Aortic valve stenosis occurs when the aortic valve becomes progressively more rigid and, therefore, its full opening is compromised. This will then create an obstacle to the blood as it exits the heart to the rest of the body.
However, if this disease occurs in younger people, the most common cause is a congenital defect that affects the valve, such as a valve with only two cusps instead of the usual three, or with an abnormal funnel shape.
People who develop this disease, caused by a birth defect, may not show symptoms until adulthood. Still, the main associated symptoms are chest tightness (angina) during exertion, fatigue, shortness of breath and fainting. Once these symptoms appear and if the aortic valve is not replaced, patients with severe aortic stenosis have a survival rate of only 50% at two years, and 20% at five years.
Aortic stenosis is a serious disease when not detected in time. It increases the risk of heart attack, stroke or death. Identifying and controlling risk factors is important.

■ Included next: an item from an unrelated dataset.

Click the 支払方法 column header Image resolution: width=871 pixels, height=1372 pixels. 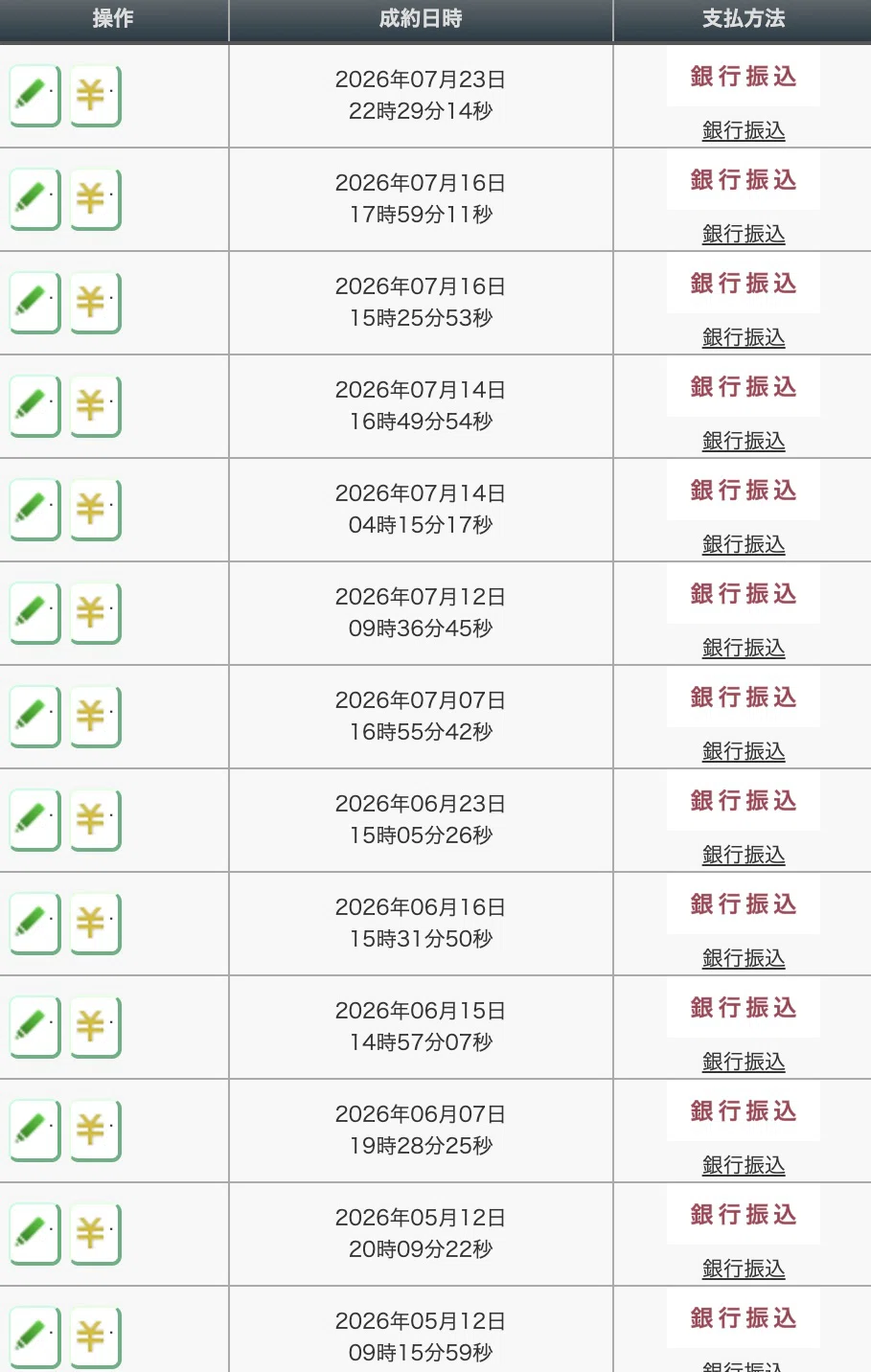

Diagnosis is reached through a physical examination — auscultation — and an echocardiogram, the latter being the best option to assess the severity of the disease.

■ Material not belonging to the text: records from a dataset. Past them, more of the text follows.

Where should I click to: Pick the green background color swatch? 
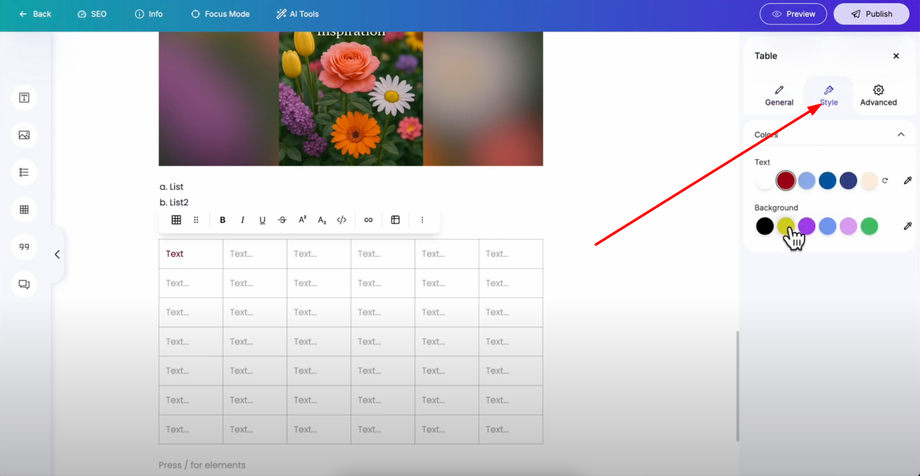pos(869,226)
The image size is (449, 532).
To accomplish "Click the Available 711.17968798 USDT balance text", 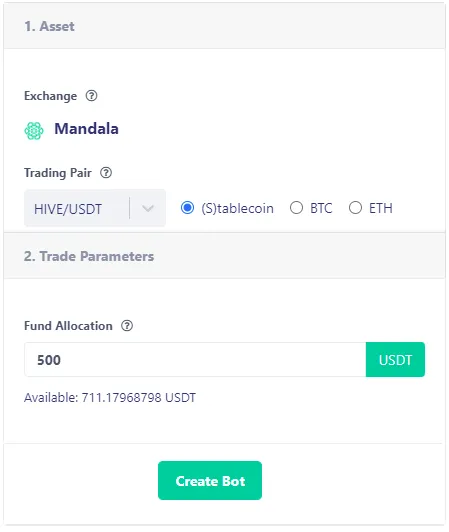I will pyautogui.click(x=110, y=397).
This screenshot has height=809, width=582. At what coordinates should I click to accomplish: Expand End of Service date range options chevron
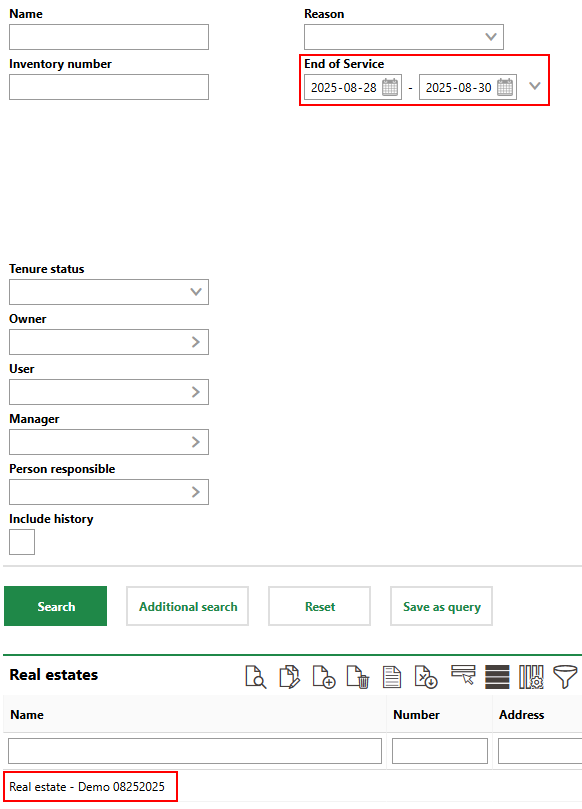[x=535, y=86]
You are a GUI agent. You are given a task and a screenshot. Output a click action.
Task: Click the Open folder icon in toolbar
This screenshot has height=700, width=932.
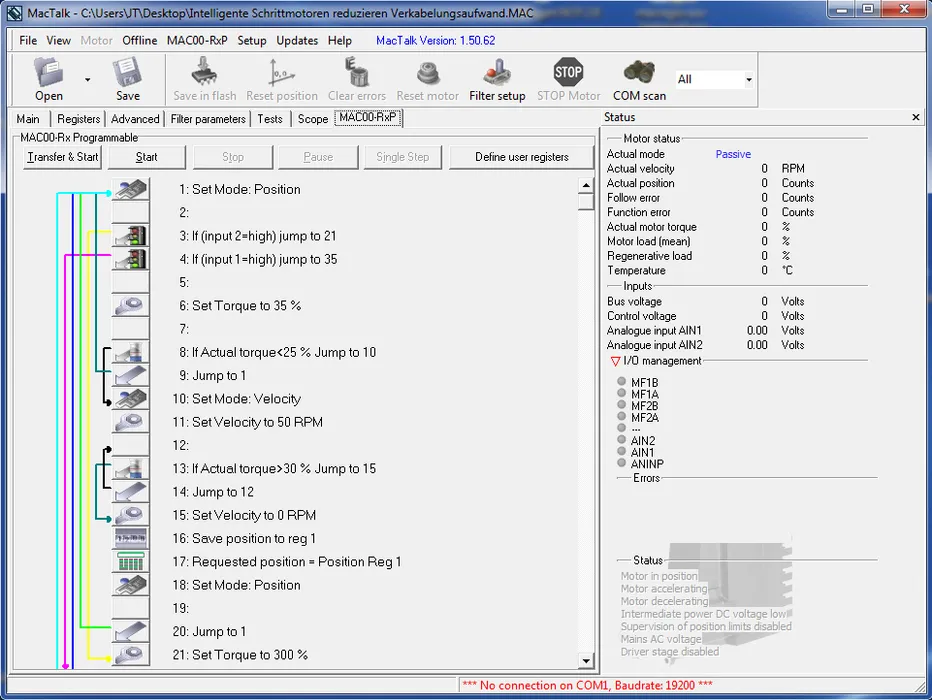pos(48,73)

In people who are asymptomatic, a heart stress test is also recommended. Early detection of aortic stenosis reduces hospital admissions and represents added quality of life.
As far as the most appropriate treatment is concerned, the decision is reached by a multidisciplinary team consisting of doctors from different specialties as it means a new heart valve is necessary.
The procedure consists of a catheter being introduced through an artery (generally in the groin), without the need to stop the beating of the heart. This minimally invasive technique is, for many specialists, the greatest advance in cardiology in the last 20 years.
The HPA Cardiovascular Intervention Unit has been working since 2001 and has been constantly evolving, always a pioneer in diagnostic techniques, but, above all, in minimally invasive surgical interventions.
The last innovation occurred in 2017 with a transapical percutaneous or transcatheter aortic valve replacement. This technique has revolutionised the approach to aortic stenosis, permitting non-surgical replacement of the aortic heart valve in patients with severe cases of this condition, such as those that are inoperable or those that are at very high risk for open-heart surgery.
When there is no access route to the heart to replace the valve with a minimally invasive procedure, the solution is to make a small incision of approximately 4cm under the breast, to reach the heart directly through the apex.
This intervention requires great coordination between the team of cardiac surgeons and the team of interventional cardiologists, the specialists who make up the Heart Team of the Cardiovascular Intervention Unit at the HPA.